Judge rules jurors can still serve in criminal trial regardless of vaccination status


A Pennsylvania judge on Friday ruled that jurors could still serve on a criminal trial regardless of their coronavirus vaccination status, The Associated Press reported.

Prosecutors had sought to keep unvaccinated jurors or those who had not yet received a booster shot from being able to serve, arguing that they want to avoid people having to quarantine if they were exposed by other jurors and noting they wanted to keep those involved in the trial safe, the news outlet noted.

The prosecutors also argued that those types of jurors "come from a broad spectrum of races, ethnicities, and political beliefs, and have, at most, a 'shared attitude,'" saying they were therefore not a "distinctive group," the AP reported.

The decision affects a criminal trial slated to start next week against Michael Pritchett and Dion Oliver for their alleged involvement in a 2017 incident that left a girlfriend kidnapped and murdered and a 6-year-old permanently disabled, according to the news wire.

But Judge Joshua Wolson argued against such a measure, saying that federal law protects people from being disqualified from serving on a jury and that the Constitution also protects against intrusions on freedoms.

"While it is easy to invoke the trope of 'health' to justify intrusions on liberty, such as limits on jury trials or the eligible members of a jury pool, the Supreme Court has indicated that the Constitution provides a bulwark against those intrusions," the judge wrote his ruling, the AP reported.

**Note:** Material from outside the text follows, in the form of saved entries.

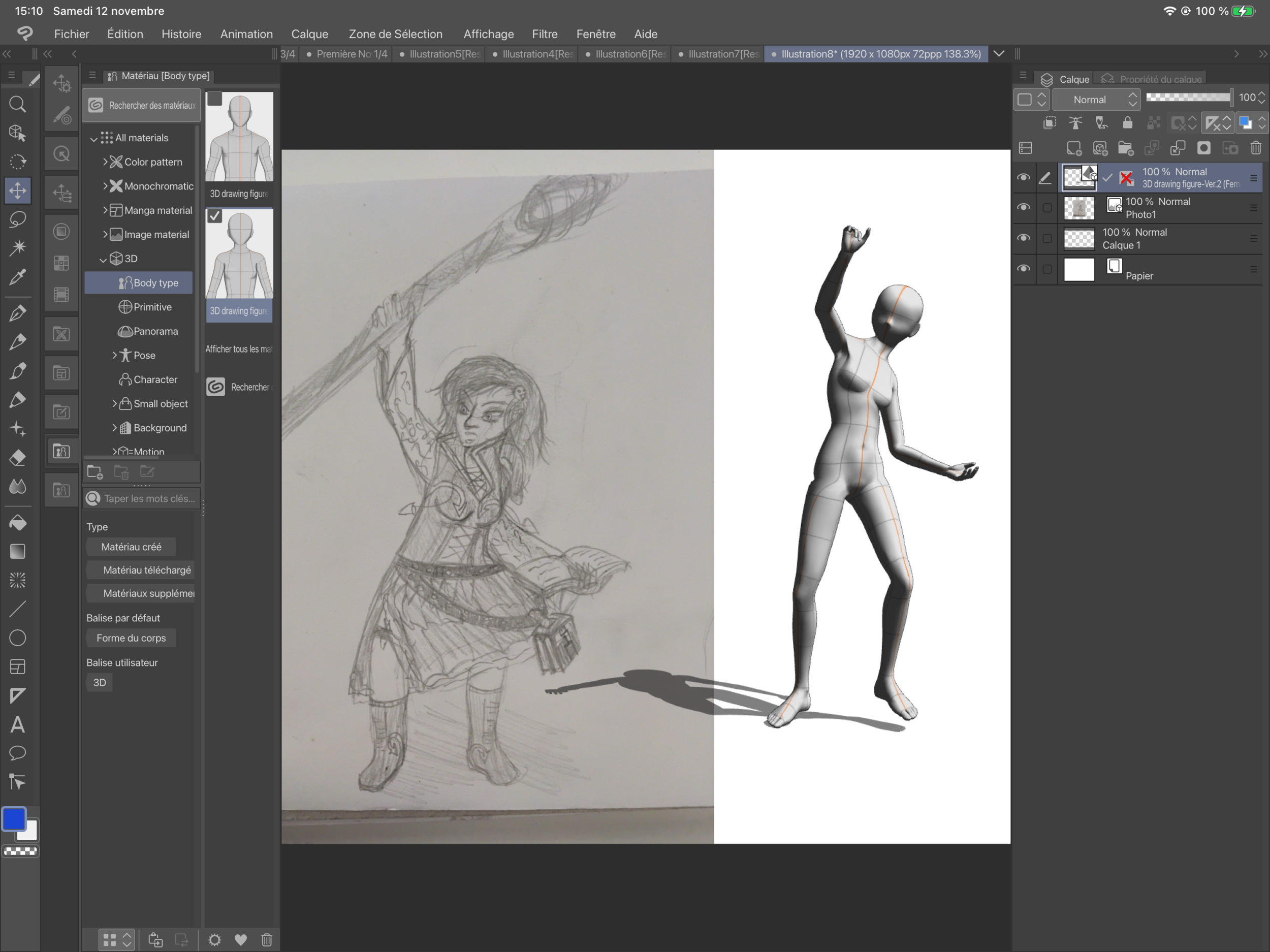
Task: Select the Eraser tool in toolbar
Action: [17, 458]
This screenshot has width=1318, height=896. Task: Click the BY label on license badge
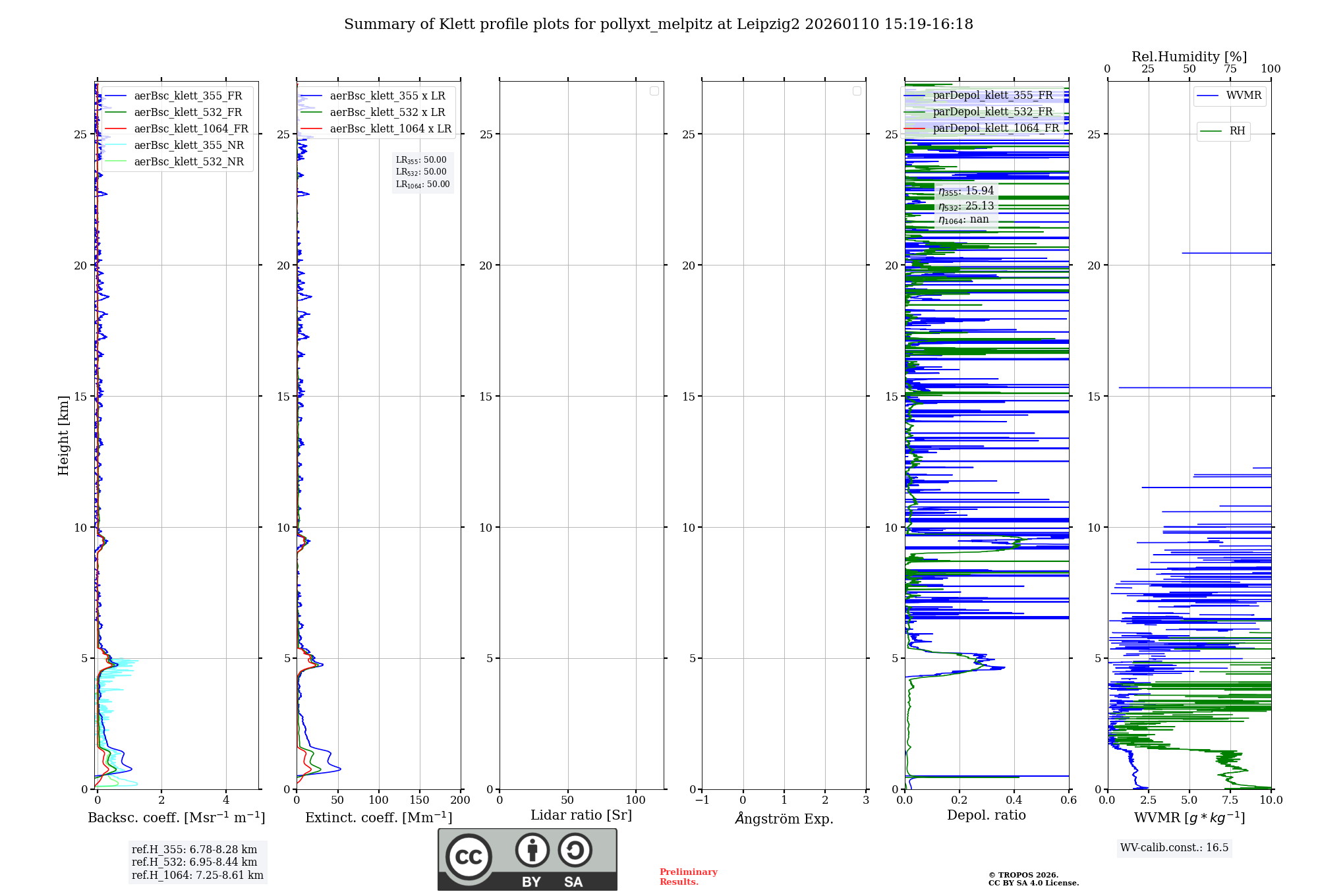coord(531,882)
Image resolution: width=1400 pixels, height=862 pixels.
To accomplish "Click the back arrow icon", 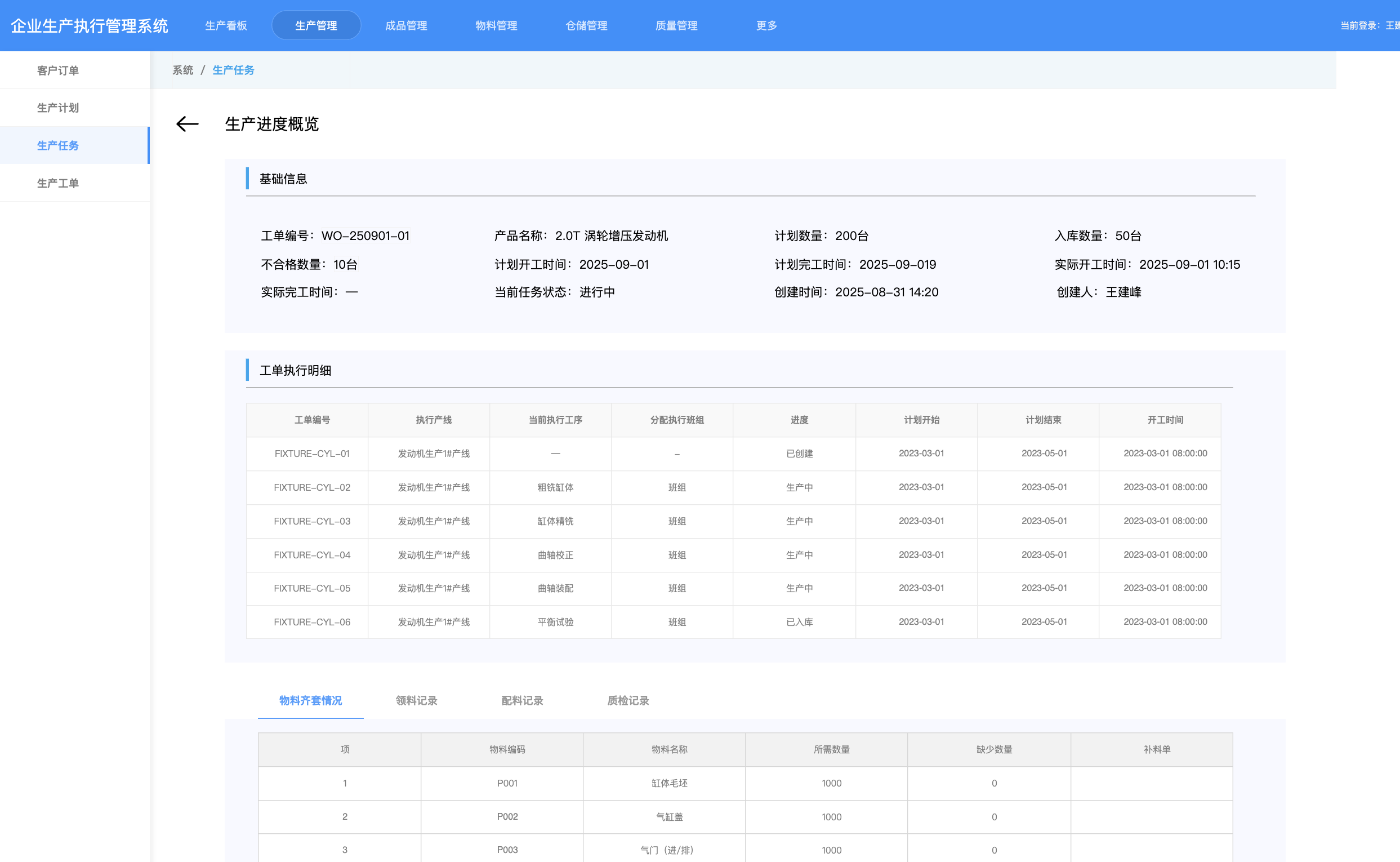I will (x=187, y=125).
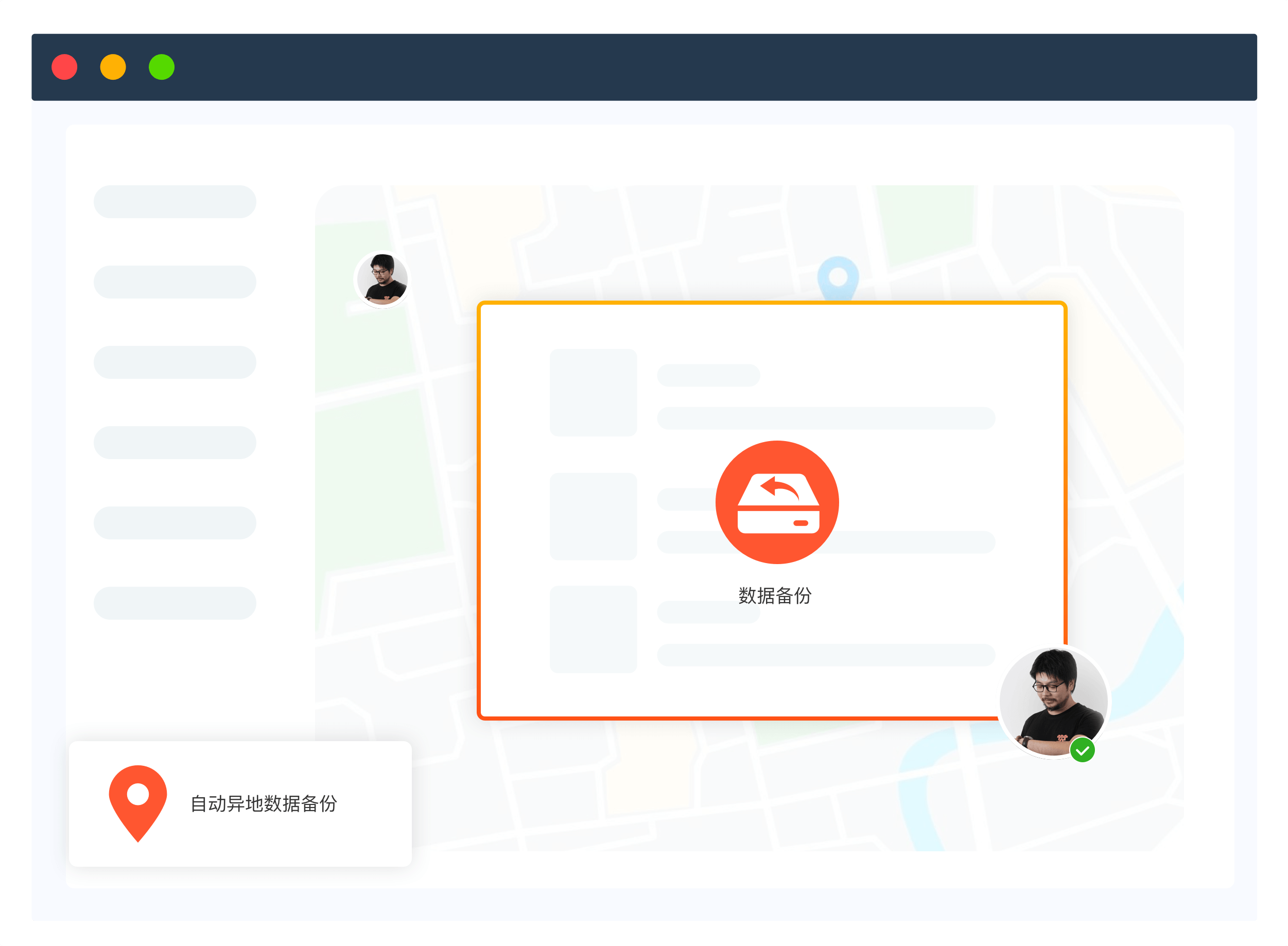Image resolution: width=1288 pixels, height=946 pixels.
Task: Click the first list thumbnail in dialog
Action: [593, 392]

"For other proposed limits on the jury pool, courts, lawyers, and social scientists can draw on their experience to make reasonable conclusions about the effect of a proposed change," he noted later in his ruling, according to the AP. "But when it comes to this pandemic, and the way rules might ripple through society, everyone is flying blind."

The Hill has reached out to the U.S. Attorney's Office for comment.